El New York Times reúne a los expertos a los que había convocado para dar consejos a Obama para que juzguen el mensaje. Para Safire el discurso fue un mensaje sólido, digno, breve, extraordinariamente bien dicho e inspirador que se quedó corto, si es que apuntaba a la inmortalidad. En el Wall Street Journal, Peggy Noonan lo escucha como un discurso adulto. Michael Gerson cree que la voz fue superior al texto. John McWhorter resalta, antes que las palabras, la entoncación: una cadencia inequívocamente negra. Alan Wolfe se siente un tanto decepcionado por la oratoria de Obama, el comunitario. Hendrik Hertzberg escuchó un discurso que tomaba distancia de la música, un discurso sustancioso pero inferior a las expectativas y las capacidades del nuevo presidente. Para George Packer no fue un discurso que perdurará en frases memorables, pero fue una buena muestra del político capaz de explicar y que apela a la razón de su auditorio. Para Jonathan Freedland el discurso es el mensaje de un radical envuelto en estuche conservador. Michael Novak, en cambio, encuentra en el discurso el entierro de la utopía y la asunción del realismo. George F. Will apunta que el arranque de Obama fue una sesión de psicoterapia. En el Financial Times se ve no solamente el crudo diagnóstico sino la receta: intervención gubernamental. John Dickerson contrasta la ocasión y el discurso: la primera histórica, el segundo olvidable.
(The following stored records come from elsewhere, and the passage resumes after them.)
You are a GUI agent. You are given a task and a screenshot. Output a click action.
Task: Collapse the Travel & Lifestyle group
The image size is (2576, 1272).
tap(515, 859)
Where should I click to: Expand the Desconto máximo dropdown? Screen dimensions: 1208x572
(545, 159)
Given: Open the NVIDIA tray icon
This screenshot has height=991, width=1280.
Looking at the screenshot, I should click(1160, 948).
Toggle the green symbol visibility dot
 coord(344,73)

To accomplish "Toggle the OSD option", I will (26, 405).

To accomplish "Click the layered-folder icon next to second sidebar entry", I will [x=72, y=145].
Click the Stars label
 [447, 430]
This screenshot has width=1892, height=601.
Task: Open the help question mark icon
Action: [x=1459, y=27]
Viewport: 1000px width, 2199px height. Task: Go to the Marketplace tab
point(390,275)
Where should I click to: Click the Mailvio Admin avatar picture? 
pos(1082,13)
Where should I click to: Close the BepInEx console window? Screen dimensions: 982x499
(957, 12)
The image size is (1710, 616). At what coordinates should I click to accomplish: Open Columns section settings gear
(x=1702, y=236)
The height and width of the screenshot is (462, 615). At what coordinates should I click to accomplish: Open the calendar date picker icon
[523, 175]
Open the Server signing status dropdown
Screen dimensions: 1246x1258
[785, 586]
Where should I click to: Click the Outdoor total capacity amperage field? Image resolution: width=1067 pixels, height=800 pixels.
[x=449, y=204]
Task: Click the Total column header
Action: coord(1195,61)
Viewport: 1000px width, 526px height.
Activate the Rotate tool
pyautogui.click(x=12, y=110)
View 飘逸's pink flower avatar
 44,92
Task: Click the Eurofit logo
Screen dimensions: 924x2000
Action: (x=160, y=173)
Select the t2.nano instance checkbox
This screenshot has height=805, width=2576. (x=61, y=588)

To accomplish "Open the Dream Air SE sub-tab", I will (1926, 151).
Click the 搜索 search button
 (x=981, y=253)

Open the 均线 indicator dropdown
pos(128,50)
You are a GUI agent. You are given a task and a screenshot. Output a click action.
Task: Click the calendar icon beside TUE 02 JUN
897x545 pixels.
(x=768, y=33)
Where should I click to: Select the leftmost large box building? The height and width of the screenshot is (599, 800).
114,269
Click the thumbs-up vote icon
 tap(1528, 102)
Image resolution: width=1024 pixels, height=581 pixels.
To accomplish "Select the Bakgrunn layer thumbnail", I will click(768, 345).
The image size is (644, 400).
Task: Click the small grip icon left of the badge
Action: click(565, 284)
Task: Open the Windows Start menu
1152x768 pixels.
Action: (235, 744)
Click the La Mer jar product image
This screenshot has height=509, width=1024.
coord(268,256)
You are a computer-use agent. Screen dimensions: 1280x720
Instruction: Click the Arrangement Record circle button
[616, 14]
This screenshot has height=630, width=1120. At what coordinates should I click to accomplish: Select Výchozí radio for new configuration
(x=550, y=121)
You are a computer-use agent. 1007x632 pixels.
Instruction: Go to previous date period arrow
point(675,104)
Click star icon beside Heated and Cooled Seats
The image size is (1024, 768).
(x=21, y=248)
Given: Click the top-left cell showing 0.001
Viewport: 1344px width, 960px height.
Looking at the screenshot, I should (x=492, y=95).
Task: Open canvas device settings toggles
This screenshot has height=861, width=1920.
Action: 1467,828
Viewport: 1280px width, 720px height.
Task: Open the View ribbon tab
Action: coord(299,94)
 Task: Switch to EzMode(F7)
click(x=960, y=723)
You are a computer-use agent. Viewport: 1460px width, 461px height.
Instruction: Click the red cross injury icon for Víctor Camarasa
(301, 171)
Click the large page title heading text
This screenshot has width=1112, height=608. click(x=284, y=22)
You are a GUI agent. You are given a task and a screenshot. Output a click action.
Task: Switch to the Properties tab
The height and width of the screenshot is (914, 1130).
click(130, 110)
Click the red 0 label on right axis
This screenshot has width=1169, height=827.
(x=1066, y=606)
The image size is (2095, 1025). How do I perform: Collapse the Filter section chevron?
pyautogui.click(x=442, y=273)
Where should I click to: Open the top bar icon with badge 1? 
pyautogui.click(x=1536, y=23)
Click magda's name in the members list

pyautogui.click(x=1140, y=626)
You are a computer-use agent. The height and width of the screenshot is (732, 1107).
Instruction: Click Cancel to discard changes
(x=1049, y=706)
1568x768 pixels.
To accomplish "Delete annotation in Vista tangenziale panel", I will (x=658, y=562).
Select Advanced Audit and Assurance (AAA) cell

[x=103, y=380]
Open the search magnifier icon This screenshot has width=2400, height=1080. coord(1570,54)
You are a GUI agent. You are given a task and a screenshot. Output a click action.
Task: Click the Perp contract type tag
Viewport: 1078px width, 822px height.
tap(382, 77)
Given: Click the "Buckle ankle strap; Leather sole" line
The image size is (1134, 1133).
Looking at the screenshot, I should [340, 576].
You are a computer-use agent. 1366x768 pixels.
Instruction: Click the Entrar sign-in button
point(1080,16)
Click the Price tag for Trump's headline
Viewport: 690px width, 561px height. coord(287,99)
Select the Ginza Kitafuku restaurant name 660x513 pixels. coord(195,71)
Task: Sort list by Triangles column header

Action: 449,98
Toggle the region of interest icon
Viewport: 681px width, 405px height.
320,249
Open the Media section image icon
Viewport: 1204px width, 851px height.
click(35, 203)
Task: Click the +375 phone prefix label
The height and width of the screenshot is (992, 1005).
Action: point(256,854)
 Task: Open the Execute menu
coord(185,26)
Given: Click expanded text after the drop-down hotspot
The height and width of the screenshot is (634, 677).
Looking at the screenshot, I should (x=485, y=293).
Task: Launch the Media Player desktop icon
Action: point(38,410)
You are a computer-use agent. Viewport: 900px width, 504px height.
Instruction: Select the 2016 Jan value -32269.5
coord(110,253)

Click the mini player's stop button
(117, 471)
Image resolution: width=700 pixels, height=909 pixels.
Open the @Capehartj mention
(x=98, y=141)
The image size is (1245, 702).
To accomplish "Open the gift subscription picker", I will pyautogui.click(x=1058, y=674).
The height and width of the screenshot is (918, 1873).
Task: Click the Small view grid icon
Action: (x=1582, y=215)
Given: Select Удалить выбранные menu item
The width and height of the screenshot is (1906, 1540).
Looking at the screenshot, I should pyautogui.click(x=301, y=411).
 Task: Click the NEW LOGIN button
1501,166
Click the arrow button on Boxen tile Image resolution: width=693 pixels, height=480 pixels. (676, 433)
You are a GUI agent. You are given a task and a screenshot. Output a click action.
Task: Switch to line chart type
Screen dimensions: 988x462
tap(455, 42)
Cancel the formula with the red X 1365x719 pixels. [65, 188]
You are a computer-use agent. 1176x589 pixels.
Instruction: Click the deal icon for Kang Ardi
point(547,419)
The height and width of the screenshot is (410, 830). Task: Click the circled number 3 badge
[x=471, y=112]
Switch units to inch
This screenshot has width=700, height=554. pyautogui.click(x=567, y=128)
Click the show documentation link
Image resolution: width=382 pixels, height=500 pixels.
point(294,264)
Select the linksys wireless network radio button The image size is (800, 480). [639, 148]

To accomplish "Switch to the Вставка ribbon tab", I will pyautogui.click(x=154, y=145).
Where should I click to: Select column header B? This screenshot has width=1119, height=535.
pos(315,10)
Simon Schama lo percibió como el testimonio de la historia de un país internalizada por un líder.
Le faltó grandeza al discurso. No me refiero ni a la apoteosis demagógica, ni reiteraciones sobre los manidos temas de "cambio" y "esperanza" y mucho menos a triunfalismos o excesos retóricos. Todo eso, afortunadamente quedó fuera. Pero un par de frases inspiradoras hubiesen sido muy útiles. Dot Fear but fear itself" o "Don't ask what......" son frases cero demagógicas que fueron muy útiles en su momento. Yo pensaba que la gran frase vendría con el tema de la unidad. En su discurso de Denver Obama destaco aquello de "Olvidarnos de conservadores o liberales o de estados rojos o azules: somo los estados Unidos de América" Extrañé una convocatoria emocionante a rebasar el infame espíritu divisionista y excesivamente partidario de la era Bush. Hubiese caido muy bien.
Publicado por: El Oso Bruno | 22/01/2009 en 05:26 p.m.
Coincido en cuán afortunado fue el hecho de no haber caído en los excesos retóricos habituales. Sin embargo, aunque mucho se ha insistido en la falta de frases atemporales, creo que hubo una exhortación que, si bien tenía un destinatario muy específico (i.e., los enemigos de Occidente) podría extenderse hacia otros linderos: … “know that your people will judge you on what you can build, not what you destroy.” Hoy nadie con alguna responsabilidad pública o social puede sentirse inmune a ese llamado.
Publicado por: S. Bucay | 23/01/2009 en 04:49 p.m.